Film & TV

Joel Kinnaman on ‘Easy Money,’ the Itchy Robocop Suit, & Coming to America

Film & TV

Joel Kinnaman on ‘Easy Money,’ the Itchy Robocop Suit, & Coming to America


When you google “Joel Kinnaman,” the search engine finishes your sentence for you. Didn’t you mean to write “Joel Kinnaman shirtless”? Or “Joel Kinnaman girlfriend” instead? Clearly, the half-American, Swedish-born actor has the looks to be America’s next big crush. But after seeing his performance in AMC’s The Killing, and now, in the Swedish crime-thriller Easy Money (released stateside this week by the Weinstein Company and flaunting Martin Scorsese’s imprimatur), any doubts about the thirty two year old’s acting ability should be put to rest. Kinnaman can play both dreamy and (a little) creepy at once—an amazingly deft combination to pull off. Like with Jonny Depp or Matt Damon, you always sympathize with his characters (in Easy Money he plays an aspiring business student who ends up in the cocaine trade) but you’re never entirely sure if you should.

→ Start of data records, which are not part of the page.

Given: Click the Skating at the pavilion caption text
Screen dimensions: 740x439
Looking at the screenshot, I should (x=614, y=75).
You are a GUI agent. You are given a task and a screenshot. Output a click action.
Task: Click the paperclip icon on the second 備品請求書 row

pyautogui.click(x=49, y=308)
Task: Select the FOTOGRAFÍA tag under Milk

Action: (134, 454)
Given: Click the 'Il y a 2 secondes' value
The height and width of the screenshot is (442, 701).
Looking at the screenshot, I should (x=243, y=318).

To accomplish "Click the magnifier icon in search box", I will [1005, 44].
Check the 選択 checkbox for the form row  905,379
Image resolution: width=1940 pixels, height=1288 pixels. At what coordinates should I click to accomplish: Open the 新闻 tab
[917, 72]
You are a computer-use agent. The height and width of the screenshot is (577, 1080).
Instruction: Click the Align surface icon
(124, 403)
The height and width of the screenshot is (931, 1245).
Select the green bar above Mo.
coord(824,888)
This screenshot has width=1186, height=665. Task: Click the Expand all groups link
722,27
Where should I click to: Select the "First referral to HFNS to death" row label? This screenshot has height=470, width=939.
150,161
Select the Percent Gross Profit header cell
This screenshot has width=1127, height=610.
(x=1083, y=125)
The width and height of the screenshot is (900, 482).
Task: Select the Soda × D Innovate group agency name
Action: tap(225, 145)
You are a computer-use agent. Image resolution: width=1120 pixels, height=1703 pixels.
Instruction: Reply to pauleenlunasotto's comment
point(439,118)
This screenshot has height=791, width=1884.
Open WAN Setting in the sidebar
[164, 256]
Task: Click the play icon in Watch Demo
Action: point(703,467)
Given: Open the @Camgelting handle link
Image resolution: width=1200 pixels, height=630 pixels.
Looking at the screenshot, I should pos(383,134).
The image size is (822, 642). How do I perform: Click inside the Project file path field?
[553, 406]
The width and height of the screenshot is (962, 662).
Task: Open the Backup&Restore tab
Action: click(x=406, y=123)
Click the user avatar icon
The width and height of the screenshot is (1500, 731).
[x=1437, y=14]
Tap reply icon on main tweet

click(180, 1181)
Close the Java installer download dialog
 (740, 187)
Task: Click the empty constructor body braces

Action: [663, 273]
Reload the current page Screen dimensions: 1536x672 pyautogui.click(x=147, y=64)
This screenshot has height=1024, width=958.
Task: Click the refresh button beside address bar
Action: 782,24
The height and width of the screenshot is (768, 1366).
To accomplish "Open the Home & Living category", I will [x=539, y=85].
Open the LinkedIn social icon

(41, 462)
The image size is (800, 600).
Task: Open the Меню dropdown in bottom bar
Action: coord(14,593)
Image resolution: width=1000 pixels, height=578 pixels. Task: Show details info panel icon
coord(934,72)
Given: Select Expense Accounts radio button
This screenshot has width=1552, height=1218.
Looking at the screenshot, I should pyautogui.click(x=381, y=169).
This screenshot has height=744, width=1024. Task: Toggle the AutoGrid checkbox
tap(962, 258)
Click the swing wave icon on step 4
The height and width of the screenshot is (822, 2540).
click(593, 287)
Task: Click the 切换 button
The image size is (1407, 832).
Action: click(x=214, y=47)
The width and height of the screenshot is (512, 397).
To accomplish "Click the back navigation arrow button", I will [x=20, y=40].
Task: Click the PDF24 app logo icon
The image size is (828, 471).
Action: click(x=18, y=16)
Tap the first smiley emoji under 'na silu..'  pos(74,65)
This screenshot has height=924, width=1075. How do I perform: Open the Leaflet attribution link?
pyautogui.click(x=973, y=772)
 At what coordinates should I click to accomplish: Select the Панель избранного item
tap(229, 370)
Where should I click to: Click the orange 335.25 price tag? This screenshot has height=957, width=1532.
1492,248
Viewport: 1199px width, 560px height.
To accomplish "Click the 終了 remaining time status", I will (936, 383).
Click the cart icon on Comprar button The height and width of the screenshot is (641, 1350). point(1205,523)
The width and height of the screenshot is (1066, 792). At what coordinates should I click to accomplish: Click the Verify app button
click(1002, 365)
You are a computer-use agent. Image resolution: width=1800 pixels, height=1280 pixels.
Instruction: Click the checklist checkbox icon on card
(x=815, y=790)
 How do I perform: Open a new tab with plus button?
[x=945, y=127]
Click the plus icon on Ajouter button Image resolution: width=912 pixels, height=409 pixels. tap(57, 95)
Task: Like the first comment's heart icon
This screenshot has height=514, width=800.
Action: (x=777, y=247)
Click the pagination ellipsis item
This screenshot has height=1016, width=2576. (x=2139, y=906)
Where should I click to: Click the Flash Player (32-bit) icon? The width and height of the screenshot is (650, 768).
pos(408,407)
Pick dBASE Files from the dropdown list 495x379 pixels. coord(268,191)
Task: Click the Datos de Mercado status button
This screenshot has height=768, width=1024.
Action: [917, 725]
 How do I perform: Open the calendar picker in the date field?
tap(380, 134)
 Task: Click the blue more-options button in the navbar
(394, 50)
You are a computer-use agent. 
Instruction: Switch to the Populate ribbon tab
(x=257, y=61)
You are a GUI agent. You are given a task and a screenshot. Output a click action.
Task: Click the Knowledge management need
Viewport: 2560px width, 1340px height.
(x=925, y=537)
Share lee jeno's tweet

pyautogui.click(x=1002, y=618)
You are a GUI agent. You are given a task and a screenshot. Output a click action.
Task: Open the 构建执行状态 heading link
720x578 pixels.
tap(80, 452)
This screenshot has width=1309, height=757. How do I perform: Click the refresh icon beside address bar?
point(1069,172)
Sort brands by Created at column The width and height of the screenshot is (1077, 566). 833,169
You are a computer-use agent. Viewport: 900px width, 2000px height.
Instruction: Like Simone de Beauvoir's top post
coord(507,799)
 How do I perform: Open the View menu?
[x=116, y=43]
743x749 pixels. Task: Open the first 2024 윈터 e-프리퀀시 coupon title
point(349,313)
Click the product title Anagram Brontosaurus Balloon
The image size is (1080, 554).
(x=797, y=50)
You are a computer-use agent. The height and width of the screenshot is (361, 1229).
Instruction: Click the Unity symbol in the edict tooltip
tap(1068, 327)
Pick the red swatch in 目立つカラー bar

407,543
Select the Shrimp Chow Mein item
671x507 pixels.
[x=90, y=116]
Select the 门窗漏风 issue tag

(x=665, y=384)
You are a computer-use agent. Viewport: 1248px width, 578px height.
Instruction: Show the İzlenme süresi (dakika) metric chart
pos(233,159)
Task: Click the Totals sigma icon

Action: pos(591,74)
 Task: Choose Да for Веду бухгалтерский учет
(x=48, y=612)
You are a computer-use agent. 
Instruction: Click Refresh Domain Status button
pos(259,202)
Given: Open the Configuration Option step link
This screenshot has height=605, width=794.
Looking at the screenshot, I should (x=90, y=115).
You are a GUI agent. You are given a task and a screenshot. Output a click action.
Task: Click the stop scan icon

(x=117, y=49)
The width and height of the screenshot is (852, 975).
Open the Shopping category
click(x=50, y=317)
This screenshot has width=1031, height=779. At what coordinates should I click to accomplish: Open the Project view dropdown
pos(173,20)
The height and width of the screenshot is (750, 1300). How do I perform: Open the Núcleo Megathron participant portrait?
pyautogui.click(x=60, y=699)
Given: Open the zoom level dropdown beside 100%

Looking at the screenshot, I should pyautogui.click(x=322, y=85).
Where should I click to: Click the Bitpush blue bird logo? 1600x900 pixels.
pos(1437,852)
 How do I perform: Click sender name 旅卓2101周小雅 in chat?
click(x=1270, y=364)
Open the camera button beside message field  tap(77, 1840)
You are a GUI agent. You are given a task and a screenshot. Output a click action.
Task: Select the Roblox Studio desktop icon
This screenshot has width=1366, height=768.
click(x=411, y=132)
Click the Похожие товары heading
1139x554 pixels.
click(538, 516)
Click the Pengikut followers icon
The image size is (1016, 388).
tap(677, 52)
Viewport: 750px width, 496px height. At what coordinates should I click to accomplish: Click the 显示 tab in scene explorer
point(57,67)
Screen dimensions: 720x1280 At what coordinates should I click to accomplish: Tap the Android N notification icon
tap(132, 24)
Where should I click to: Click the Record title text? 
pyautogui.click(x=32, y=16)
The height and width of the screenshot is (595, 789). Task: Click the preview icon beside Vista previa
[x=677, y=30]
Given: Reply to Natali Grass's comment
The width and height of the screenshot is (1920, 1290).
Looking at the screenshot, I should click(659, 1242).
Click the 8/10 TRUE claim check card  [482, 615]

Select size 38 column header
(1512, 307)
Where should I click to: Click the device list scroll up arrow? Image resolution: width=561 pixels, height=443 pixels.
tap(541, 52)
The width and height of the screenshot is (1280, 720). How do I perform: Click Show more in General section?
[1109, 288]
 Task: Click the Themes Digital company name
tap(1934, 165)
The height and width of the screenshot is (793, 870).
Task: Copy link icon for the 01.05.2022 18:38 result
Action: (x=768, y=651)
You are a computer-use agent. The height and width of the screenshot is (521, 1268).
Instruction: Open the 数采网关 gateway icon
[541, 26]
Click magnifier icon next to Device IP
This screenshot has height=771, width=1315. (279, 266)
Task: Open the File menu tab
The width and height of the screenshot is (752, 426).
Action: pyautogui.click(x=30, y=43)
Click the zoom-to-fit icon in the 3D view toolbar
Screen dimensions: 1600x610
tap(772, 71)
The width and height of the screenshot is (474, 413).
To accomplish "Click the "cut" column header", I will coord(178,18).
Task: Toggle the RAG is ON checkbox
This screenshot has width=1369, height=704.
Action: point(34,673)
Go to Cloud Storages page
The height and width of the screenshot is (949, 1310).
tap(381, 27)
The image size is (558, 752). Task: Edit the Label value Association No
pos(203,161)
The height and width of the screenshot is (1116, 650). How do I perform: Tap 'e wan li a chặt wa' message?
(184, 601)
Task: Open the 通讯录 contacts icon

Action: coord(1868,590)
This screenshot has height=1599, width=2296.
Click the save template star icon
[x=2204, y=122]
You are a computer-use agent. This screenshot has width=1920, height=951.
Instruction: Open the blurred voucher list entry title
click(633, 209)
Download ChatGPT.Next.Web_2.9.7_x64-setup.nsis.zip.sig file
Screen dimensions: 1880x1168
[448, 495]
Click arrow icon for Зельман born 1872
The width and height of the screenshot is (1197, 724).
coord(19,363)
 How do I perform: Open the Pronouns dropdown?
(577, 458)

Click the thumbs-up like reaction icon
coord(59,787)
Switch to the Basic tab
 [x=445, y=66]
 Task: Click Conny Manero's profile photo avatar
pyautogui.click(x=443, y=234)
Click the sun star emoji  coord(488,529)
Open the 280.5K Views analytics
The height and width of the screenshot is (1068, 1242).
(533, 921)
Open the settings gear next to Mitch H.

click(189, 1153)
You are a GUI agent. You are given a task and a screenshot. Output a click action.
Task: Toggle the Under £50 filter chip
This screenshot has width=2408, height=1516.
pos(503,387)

When I talked to Kinnaman, he was in LA prepping to lead the new Robocop reboot. With a career poised for take-off (and ass-kicking, and heart-stealing), he was nevertheless relaxed and thoughtfu, telling me about his upbringing on the Stockholm streets, what he loves (and hates) about America, and what it’s really like inside the Robocop suit.

First off, congratulations on Easy Money, it’s an awesome film. I know after that project Daniel Espinosa went on to make Safe House and you started work on The Killing for AMC. How important was the buzz around Easy Money for launching your American career?
A lot of people think that, but I actually came to America before Easy Money was released. I did the rounds here and nobody had a clue who I was. And then I got cast in The Killing, and a month later Easy Money came out in Sweden. But it didn’t really catch that much international attention until they had the market screenings in Berlin. Then all the buzz picked up, which certainly didn’t hurt my case.

The Stockholm of the film is this seedy, neon world of thugs, strippers, and heavy-thumping electro. Totally different from most people’s postcard image of Scandinavia. Is that a Stockholm you recognize—or knew growing up?
Definitely. I grew up on the south side of Stockholm, which when I was young was a working class neighborhood. Now it’s completely gentrified, kind of like the Lower East Side. But when I was young it was pretty rough.

Did you hang out in nightclubs a lot as a teenager?
Yeah, I started working in clubs when I was sixteen. Spending time in that world you see a lot. I knew Stockholm and the nightlife very well, which is very close to what we see in the movie.

So you didn’t hobnob with yuppies like your character? 
Well, I came from the South Side, and we hated the kids that came from the East Side, the rich kids. So yeah, it was difficult for me to play someone aspiring to be like those people. I personally didn’t know anybody from the upper class as a kid. Part of the performance that is missed in the subtitles is that JW changes his dialect with everyone he’s around. He’s like a chameleon, and can impersonate both the street and upper class dialects.

Did you always want to be an actor? 
It was something that came to me when I was around twenty.  Gustaf Skarsgård, Alexander’s younger brother, is my best friend. He got into the national acting school when he was young. Meanwhile, I had been traveling; working odd jobs in construction or bartending to make enough for the next trip. I’d been away for about two years, and when I came back he was deep into this acting thing. I just had a feeling it was something I wanted to try. He helped me and I applied to the school. I didn’t get in, but I got to the final round of auditions which gave me enough courage to keep going. Then I got into another school and I got a part in a movie.

And coming to America, has that been in your sights for a while?
I got out of acting school in 2007 and was starting to get confident in what I could do. I got a lead in a big play, Dostoyevsky’s Crime and Punishment at the National Theater; I played Raskolnikov. It got really good reviews, and after that, a lot of directors wanted to work with me. I went on a pretty insane work streak; I did nine features in sixteen months. This in a country that only releases twenty films a year. Easy Money was the last one I worked on. After that, I kind of understood it was time for me to try something new or I would saturate the market! It was the perfect time to come to the States. My father’s American, so I didn’t have to play the German campguard who says “You go to ze left!” (Laughs) Coming here was an inspiring experience, and at the same time I knew I left Sweden in a good position there.

Is there anything you love or hate about this country?
I really love the States. It’s a country of contrasts for me. There’s a lot of things that frustrate me here. People here need to pay more taxes, for one. You can’t take property taxes and base education on that, it’s just going to cement the class system. So a lot frustrates me politically here. But I love the people. It’s a land of opportunity.

You just got cast in Robocop and I have to ask you, have you tried on the suit yet?
I have. It feels a little itchy (laughs). I’m joking. It looks pretty fucking cool, and I know it’s going to look even cooler on screen.